(To do) Give every line of the records below as a Markdown table with the columns "Row" and "Line", numbering the rows and omitting blank lines.

── Input material

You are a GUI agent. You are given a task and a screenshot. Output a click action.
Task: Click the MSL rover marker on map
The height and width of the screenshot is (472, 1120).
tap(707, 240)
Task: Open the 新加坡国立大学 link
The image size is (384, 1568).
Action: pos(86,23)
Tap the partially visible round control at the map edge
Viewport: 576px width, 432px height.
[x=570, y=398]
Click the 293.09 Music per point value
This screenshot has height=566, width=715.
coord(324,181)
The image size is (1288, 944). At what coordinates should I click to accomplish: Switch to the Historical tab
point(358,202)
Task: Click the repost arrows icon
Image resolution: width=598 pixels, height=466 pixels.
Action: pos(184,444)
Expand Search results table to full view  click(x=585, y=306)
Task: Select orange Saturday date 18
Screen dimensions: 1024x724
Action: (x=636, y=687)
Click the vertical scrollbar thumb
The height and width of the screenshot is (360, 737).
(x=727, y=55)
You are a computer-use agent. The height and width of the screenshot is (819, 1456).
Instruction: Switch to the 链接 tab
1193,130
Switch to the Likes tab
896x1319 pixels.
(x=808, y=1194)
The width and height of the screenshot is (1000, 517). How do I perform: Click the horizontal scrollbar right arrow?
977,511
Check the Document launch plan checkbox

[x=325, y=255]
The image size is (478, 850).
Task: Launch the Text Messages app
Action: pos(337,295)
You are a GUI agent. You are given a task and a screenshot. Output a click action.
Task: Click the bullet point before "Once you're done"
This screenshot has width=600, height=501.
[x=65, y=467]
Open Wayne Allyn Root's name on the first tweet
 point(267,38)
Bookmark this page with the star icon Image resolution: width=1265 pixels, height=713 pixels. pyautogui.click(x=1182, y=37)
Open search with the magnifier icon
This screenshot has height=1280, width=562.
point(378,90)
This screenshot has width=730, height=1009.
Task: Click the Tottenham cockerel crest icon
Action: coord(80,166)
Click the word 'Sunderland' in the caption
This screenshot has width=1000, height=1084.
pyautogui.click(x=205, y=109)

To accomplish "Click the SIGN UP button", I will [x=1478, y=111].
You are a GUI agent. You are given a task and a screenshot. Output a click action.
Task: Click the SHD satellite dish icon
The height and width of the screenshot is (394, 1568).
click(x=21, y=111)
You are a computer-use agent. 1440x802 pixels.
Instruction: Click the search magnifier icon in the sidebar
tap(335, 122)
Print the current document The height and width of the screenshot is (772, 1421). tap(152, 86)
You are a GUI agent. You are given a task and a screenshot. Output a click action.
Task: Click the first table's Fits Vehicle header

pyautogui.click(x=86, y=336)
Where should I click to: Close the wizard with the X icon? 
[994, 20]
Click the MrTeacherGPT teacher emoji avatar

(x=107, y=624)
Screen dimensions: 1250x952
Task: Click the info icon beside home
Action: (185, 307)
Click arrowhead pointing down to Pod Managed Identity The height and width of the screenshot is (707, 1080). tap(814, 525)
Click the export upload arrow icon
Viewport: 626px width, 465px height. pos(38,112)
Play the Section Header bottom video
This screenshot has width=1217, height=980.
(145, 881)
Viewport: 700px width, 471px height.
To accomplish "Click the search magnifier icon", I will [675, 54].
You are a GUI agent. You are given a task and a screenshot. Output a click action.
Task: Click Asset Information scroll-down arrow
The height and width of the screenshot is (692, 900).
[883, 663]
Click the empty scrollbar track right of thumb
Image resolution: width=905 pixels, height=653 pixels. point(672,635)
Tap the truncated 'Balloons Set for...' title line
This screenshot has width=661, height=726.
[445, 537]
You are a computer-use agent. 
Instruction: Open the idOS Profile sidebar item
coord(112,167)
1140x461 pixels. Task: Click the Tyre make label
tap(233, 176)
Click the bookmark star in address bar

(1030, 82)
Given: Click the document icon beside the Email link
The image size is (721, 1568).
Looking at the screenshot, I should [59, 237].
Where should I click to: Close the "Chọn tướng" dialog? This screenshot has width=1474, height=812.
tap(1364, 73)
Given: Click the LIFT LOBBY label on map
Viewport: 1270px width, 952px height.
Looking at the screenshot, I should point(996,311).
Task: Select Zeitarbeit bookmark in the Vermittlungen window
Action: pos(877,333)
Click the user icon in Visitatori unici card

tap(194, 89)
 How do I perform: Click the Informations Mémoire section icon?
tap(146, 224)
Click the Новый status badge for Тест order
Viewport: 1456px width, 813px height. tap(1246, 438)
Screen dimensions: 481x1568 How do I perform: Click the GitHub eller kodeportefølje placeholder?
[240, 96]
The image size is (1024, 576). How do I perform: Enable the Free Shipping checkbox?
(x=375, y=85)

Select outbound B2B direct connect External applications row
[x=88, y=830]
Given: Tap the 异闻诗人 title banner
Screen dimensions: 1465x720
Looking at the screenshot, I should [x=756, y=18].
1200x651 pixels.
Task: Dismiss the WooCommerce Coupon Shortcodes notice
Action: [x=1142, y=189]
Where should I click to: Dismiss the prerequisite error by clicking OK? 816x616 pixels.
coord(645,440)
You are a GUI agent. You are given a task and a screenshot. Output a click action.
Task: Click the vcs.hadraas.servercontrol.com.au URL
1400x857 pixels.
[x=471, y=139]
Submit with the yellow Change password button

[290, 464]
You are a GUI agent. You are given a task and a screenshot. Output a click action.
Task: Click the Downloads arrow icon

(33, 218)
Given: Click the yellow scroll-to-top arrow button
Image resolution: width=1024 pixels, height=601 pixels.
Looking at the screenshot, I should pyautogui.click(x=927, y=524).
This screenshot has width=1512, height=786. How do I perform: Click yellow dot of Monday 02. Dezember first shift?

────

(Exercise result)
| Row | Line |
|---|---|
| 1 | You are a GUI agent. You are given a task and a screenshot. Output a click action. |
| 2 | Task: Click the MSL rover marker on map |
| 3 | The height and width of the screenshot is (472, 1120). |
| 4 | tap(707, 240) |
| 5 | Task: Open the 新加坡国立大学 link |
| 6 | The image size is (384, 1568). |
| 7 | Action: pos(86,23) |
| 8 | Tap the partially visible round control at the map edge |
| 9 | Viewport: 576px width, 432px height. |
| 10 | [x=570, y=398] |
| 11 | Click the 293.09 Music per point value |
| 12 | This screenshot has height=566, width=715. |
| 13 | coord(324,181) |
| 14 | The image size is (1288, 944). At what coordinates should I click to accomplish: Switch to the Historical tab |
| 15 | point(358,202) |
| 16 | Task: Click the repost arrows icon |
| 17 | Image resolution: width=598 pixels, height=466 pixels. |
| 18 | Action: pos(184,444) |
| 19 | Expand Search results table to full view  click(x=585, y=306) |
| 20 | Task: Select orange Saturday date 18 |
| 21 | Screen dimensions: 1024x724 |
| 22 | Action: (x=636, y=687) |
| 23 | Click the vertical scrollbar thumb |
| 24 | The height and width of the screenshot is (360, 737). |
| 25 | (x=727, y=55) |
| 26 | You are a computer-use agent. The height and width of the screenshot is (819, 1456). |
| 27 | Instruction: Switch to the 链接 tab |
| 28 | 1193,130 |
| 29 | Switch to the Likes tab |
| 30 | 896x1319 pixels. |
| 31 | (x=808, y=1194) |
| 32 | The width and height of the screenshot is (1000, 517). How do I perform: Click the horizontal scrollbar right arrow? |
| 33 | 977,511 |
| 34 | Check the Document launch plan checkbox |
| 35 | [x=325, y=255] |
| 36 | The image size is (478, 850). |
| 37 | Task: Launch the Text Messages app |
| 38 | Action: pos(337,295) |
| 39 | You are a GUI agent. You are given a task and a screenshot. Output a click action. |
| 40 | Task: Click the bullet point before "Once you're done" |
| 41 | This screenshot has width=600, height=501. |
| 42 | [x=65, y=467] |
| 43 | Open Wayne Allyn Root's name on the first tweet |
| 44 |  point(267,38) |
| 45 | Bookmark this page with the star icon Image resolution: width=1265 pixels, height=713 pixels. pyautogui.click(x=1182, y=37) |
| 46 | Open search with the magnifier icon |
| 47 | This screenshot has height=1280, width=562. |
| 48 | point(378,90) |
| 49 | This screenshot has width=730, height=1009. |
| 50 | Task: Click the Tottenham cockerel crest icon |
| 51 | Action: coord(80,166) |
| 52 | Click the word 'Sunderland' in the caption |
| 53 | This screenshot has width=1000, height=1084. |
| 54 | pyautogui.click(x=205, y=109) |
| 55 | To accomplish "Click the SIGN UP button", I will [x=1478, y=111]. |
| 56 | You are a GUI agent. You are given a task and a screenshot. Output a click action. |
| 57 | Task: Click the SHD satellite dish icon |
| 58 | The height and width of the screenshot is (394, 1568). |
| 59 | click(x=21, y=111) |
| 60 | You are a computer-use agent. 1440x802 pixels. |
| 61 | Instruction: Click the search magnifier icon in the sidebar |
| 62 | tap(335, 122) |
| 63 | Print the current document The height and width of the screenshot is (772, 1421). tap(152, 86) |
| 64 | You are a GUI agent. You are given a task and a screenshot. Output a click action. |
| 65 | Task: Click the first table's Fits Vehicle header |
| 66 | pyautogui.click(x=86, y=336) |
| 67 | Where should I click to: Close the wizard with the X icon?  |
| 68 | [994, 20] |
| 69 | Click the MrTeacherGPT teacher emoji avatar |
| 70 | (x=107, y=624) |
| 71 | Screen dimensions: 1250x952 |
| 72 | Task: Click the info icon beside home |
| 73 | Action: (185, 307) |
| 74 | Click arrowhead pointing down to Pod Managed Identity The height and width of the screenshot is (707, 1080). tap(814, 525) |
| 75 | Click the export upload arrow icon |
| 76 | Viewport: 626px width, 465px height. pos(38,112) |
| 77 | Play the Section Header bottom video |
| 78 | This screenshot has width=1217, height=980. |
| 79 | (145, 881) |
| 80 | Viewport: 700px width, 471px height. |
| 81 | To accomplish "Click the search magnifier icon", I will [675, 54]. |
| 82 | You are a GUI agent. You are given a task and a screenshot. Output a click action. |
| 83 | Task: Click Asset Information scroll-down arrow |
| 84 | The height and width of the screenshot is (692, 900). |
| 85 | [883, 663] |
| 86 | Click the empty scrollbar track right of thumb |
| 87 | Image resolution: width=905 pixels, height=653 pixels. point(672,635) |
| 88 | Tap the truncated 'Balloons Set for...' title line |
| 89 | This screenshot has width=661, height=726. |
| 90 | [445, 537] |
| 91 | You are a computer-use agent.  |
| 92 | Instruction: Open the idOS Profile sidebar item |
| 93 | coord(112,167) |
| 94 | 1140x461 pixels. Task: Click the Tyre make label |
| 95 | tap(233, 176) |
| 96 | Click the bookmark star in address bar |
| 97 | (1030, 82) |
| 98 | Given: Click the document icon beside the Email link |
| 99 | The image size is (721, 1568). |
| 100 | Looking at the screenshot, I should [59, 237]. |
| 101 | Where should I click to: Close the "Chọn tướng" dialog? This screenshot has width=1474, height=812. |
| 102 | tap(1364, 73) |
| 103 | Given: Click the LIFT LOBBY label on map |
| 104 | Viewport: 1270px width, 952px height. |
| 105 | Looking at the screenshot, I should point(996,311). |
| 106 | Task: Select Zeitarbeit bookmark in the Vermittlungen window |
| 107 | Action: pos(877,333) |
| 108 | Click the user icon in Visitatori unici card |
| 109 | tap(194, 89) |
| 110 |  How do I perform: Click the Informations Mémoire section icon? |
| 111 | tap(146, 224) |
| 112 | Click the Новый status badge for Тест order |
| 113 | Viewport: 1456px width, 813px height. tap(1246, 438) |
| 114 | Screen dimensions: 481x1568 How do I perform: Click the GitHub eller kodeportefølje placeholder? |
| 115 | [240, 96] |
| 116 | The image size is (1024, 576). How do I perform: Enable the Free Shipping checkbox? |
| 117 | (x=375, y=85) |
| 118 | Select outbound B2B direct connect External applications row |
| 119 | [x=88, y=830] |
| 120 | Given: Tap the 异闻诗人 title banner |
| 121 | Screen dimensions: 1465x720 |
| 122 | Looking at the screenshot, I should [x=756, y=18]. |
| 123 | 1200x651 pixels. |
| 124 | Task: Dismiss the WooCommerce Coupon Shortcodes notice |
| 125 | Action: [x=1142, y=189] |
| 126 | Where should I click to: Dismiss the prerequisite error by clicking OK? 816x616 pixels. |
| 127 | coord(645,440) |
| 128 | You are a GUI agent. You are given a task and a screenshot. Output a click action. |
| 129 | Task: Click the vcs.hadraas.servercontrol.com.au URL |
| 130 | 1400x857 pixels. |
| 131 | [x=471, y=139] |
| 132 | Submit with the yellow Change password button |
| 133 | [290, 464] |
| 134 | You are a GUI agent. You are given a task and a screenshot. Output a click action. |
| 135 | Task: Click the Downloads arrow icon |
| 136 | (33, 218) |
| 137 | Given: Click the yellow scroll-to-top arrow button |
| 138 | Image resolution: width=1024 pixels, height=601 pixels. |
| 139 | Looking at the screenshot, I should pyautogui.click(x=927, y=524). |
| 140 | This screenshot has width=1512, height=786. How do I perform: Click yellow dot of Monday 02. Dezember first shift? |